E.K. : Dans le monde d’aujourd’hui, on voit qu’il y a une convergence de toute une série à la fois de technologies, de pratiques artistiques, de pratiques sociétales qui permettent, notamment, quand on parle d’une œuvre, de mettre au centre une intention artistique avec des éléments qui la caractérisent, un récit, mais où ensuite viennent converger et s’hybrider toute une série de médiums qui permettent de l’exprimer.  
Ça a toujours été possible. Mais avant, c’était l’apanage des très grandes entreprises et de certaines grandes entreprises de cinéma, Disney, par exemple, pour ne pas la citer. Aujourd’hui, je pense qu’il y a la possibilité de créer cette convergence et cette hybridation qui, grâce à certains outils, est plus accessible au plus grand nombre.  

   

Qu’est-ce qu’une IA éthique d’après vous ?  

R.F. : C’est une IA qui respecterait le droit d’auteur et le travail des artistes ou le travail des personnes, des techniciens qui ont permis de créer des images sur lesquelles elle s’entraîne. C’est une IA qui respecterait l’écologie dans les ressources qu’elle utilise pour être fabriquée. Et évidemment, c’est une IA qui respecterait, on va dire, le droit à l’image, y compris sur la question des visages qui sont utilisés.  

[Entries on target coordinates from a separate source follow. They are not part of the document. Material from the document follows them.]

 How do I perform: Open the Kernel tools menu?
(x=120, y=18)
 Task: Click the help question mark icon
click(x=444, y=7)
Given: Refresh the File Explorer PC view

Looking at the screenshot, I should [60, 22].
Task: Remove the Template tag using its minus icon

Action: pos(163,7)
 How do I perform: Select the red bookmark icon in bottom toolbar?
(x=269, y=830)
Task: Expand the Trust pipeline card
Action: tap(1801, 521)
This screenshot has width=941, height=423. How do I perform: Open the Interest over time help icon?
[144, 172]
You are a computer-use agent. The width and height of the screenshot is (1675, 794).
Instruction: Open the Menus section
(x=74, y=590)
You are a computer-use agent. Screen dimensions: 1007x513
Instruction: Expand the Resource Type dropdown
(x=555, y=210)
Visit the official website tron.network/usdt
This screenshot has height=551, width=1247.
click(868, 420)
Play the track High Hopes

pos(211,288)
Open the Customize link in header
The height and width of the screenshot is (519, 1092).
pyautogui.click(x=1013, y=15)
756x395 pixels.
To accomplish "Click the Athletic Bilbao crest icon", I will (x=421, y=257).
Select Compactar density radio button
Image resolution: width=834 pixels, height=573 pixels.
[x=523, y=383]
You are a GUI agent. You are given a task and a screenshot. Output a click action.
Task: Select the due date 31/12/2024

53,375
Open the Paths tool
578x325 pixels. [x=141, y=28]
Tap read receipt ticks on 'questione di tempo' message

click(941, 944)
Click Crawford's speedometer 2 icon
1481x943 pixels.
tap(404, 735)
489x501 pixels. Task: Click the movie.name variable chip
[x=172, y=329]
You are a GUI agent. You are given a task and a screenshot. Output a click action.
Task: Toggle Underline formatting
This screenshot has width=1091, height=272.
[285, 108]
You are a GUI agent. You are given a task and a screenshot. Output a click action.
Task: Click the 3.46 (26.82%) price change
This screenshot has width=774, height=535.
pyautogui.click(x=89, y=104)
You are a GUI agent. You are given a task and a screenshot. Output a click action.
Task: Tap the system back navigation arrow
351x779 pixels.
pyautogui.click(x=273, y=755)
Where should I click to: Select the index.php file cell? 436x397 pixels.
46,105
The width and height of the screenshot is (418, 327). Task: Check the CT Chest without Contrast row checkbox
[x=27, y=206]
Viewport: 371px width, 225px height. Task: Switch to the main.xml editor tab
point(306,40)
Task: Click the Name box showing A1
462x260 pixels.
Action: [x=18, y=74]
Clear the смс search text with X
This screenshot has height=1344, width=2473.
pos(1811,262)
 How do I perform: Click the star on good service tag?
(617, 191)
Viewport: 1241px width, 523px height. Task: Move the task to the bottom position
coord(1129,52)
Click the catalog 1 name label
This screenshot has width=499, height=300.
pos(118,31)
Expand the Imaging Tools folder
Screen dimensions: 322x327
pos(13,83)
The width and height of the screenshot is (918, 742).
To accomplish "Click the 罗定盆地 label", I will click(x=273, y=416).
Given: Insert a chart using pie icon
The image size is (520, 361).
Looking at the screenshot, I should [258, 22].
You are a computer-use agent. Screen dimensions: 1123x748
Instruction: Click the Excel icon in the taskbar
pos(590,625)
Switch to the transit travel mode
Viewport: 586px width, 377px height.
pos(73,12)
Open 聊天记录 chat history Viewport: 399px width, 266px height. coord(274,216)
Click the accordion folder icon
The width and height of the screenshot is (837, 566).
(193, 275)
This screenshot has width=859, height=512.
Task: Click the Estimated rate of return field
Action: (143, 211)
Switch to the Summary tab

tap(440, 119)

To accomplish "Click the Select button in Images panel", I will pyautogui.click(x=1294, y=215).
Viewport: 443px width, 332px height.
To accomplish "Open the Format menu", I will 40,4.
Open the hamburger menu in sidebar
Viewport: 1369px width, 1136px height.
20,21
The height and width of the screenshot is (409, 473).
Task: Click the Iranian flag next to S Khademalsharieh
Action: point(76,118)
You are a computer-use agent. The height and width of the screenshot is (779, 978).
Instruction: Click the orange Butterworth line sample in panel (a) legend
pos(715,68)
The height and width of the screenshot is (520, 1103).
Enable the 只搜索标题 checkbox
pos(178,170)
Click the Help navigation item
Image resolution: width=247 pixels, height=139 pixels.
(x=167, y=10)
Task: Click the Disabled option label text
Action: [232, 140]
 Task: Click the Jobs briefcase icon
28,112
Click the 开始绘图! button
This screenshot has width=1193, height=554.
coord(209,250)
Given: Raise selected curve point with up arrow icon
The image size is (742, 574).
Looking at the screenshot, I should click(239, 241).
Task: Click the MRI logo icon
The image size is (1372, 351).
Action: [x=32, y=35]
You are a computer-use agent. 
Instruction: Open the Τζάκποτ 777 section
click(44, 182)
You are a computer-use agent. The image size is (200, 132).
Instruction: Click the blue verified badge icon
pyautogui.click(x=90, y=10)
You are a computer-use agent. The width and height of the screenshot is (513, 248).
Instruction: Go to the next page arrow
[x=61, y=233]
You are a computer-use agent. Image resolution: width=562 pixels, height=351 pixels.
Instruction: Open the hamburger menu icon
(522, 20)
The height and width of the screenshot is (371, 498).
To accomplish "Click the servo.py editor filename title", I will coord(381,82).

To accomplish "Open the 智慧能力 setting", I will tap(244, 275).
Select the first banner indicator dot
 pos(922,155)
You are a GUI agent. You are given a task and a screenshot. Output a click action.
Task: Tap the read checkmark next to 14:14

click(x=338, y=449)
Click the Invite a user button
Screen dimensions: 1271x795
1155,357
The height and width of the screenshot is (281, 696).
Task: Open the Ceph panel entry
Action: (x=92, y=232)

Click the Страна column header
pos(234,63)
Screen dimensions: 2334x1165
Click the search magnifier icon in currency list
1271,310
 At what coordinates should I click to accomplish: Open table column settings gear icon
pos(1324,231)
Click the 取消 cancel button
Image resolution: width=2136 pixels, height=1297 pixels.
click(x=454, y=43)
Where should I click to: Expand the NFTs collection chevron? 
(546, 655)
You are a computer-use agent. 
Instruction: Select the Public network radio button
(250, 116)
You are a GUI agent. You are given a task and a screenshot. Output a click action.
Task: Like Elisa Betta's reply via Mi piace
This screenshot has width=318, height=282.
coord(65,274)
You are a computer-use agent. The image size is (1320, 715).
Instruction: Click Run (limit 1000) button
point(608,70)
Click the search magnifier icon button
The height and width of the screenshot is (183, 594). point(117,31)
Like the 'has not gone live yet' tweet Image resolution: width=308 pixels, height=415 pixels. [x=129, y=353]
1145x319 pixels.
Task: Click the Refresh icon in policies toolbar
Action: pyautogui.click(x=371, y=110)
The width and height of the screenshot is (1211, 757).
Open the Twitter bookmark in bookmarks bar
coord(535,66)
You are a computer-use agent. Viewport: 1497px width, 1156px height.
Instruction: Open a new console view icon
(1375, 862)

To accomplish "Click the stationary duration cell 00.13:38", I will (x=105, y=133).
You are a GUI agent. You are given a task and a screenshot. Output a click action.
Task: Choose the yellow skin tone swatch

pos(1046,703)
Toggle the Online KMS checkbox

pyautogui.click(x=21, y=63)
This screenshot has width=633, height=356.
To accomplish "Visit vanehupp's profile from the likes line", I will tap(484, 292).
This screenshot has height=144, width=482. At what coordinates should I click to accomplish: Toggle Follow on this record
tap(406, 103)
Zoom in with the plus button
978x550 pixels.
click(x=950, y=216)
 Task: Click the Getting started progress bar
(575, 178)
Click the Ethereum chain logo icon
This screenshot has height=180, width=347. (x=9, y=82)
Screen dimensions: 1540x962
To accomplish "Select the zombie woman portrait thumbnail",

E.K. : Je pense qu’une IA éthique serait une IA open source. Une IA qui, dans son approche, aurait un respect de la volonté de chacun. Une IA qui, dans son mode de gouvernance, laisserait une place aux citoyens dans les règles, des outils et des paramètres qu’elle fixe. Je pense qu’une IA, demain, est un bien commun, qu’elle sera nécessaire au même titre que l’accès au réseau, à l’informatique, à l’eau ou à l’énergie. Et à ce titre, je crois qu’aujourd’hui on court le risque de laisser l’IA dans les mains de trop peu de personnes, et que la rendre plus éthique commencerait par la rendre déjà plus collective.